Simian hemorrhagic fever virus (SHFV) causes a fatal hemorrhagic fever in macaques but an asymptomatic, persistent infection in baboons. To investigate factors contributing to this differential infection outcome, the targets of SHFV infection, macrophages (MΦs) and myeloid dendritic cells (mDCs), were differentiated from macaque and baboon peripheral blood monocytes and used to compare viral replication and cell responses. SHFV replicated in >90% of macaque MΦs but in only ∼10% of baboon MΦs. Although SHFV infected ∼50% of macaque and baboon mDCs, virus replication was efficient in macaque but not in baboon mDCs.
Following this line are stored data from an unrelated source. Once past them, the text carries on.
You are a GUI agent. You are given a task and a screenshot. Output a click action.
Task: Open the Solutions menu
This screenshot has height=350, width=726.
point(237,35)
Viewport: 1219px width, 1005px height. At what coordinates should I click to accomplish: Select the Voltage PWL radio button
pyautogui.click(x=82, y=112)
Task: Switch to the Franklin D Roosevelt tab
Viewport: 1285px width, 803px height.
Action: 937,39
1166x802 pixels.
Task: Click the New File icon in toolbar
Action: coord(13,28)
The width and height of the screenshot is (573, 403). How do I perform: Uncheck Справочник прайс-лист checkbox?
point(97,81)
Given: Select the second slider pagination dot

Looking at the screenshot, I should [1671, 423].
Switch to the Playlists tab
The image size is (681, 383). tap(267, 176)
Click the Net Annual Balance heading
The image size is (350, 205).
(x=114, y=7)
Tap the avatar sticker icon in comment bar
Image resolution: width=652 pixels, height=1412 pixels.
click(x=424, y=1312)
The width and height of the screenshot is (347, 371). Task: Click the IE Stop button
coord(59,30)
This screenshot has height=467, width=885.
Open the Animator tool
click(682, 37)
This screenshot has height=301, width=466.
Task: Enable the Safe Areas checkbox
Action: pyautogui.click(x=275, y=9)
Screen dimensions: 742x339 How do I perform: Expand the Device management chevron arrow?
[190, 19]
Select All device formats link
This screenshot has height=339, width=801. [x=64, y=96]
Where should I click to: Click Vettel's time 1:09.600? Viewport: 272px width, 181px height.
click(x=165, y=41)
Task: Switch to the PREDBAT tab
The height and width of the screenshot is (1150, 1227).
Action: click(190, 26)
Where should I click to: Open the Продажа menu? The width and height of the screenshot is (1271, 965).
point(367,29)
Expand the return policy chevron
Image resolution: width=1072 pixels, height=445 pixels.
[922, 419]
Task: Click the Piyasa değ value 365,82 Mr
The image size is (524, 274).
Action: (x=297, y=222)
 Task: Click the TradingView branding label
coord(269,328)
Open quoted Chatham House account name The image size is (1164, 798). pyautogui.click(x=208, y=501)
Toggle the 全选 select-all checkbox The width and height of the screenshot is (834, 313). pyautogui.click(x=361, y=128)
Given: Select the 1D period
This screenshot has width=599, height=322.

Both types of macaque cultures produced higher virus yields than baboon cultures. A more efficient type I interferon response and the production of proinflammatory cytokines, including interleukin-1β (IL-1β), IL-6, IL-12/23(p40), tumor necrosis factor alpha (TNF-α), and macrophage inflammatory protein 1α (MIP-1α), in response to SHFV infection were observed in macaque but not baboon cultures, suggesting less efficient counteraction of these responses by viral proteins in macaque cells. Baboon cultures produced higher levels of IL-10 than macaque cultures both prior to and after SHFV infection. In baboon but not macaque cell cultures, SHFV infection upregulated IL-10R1, a subunit of the IL-10 receptor (IL-10R), and also SOCS3, a negative regulator of proinflammatory cytokine production. Incubation of macaque cultures with human IL-10 before and/or after SHFV infection decreased production of IL-6, IL-1β, and MIP-1α but not TNF-α, suggesting a role for IL-10 in suppressing SHFV-induced proinflammatory cytokine production in macaques.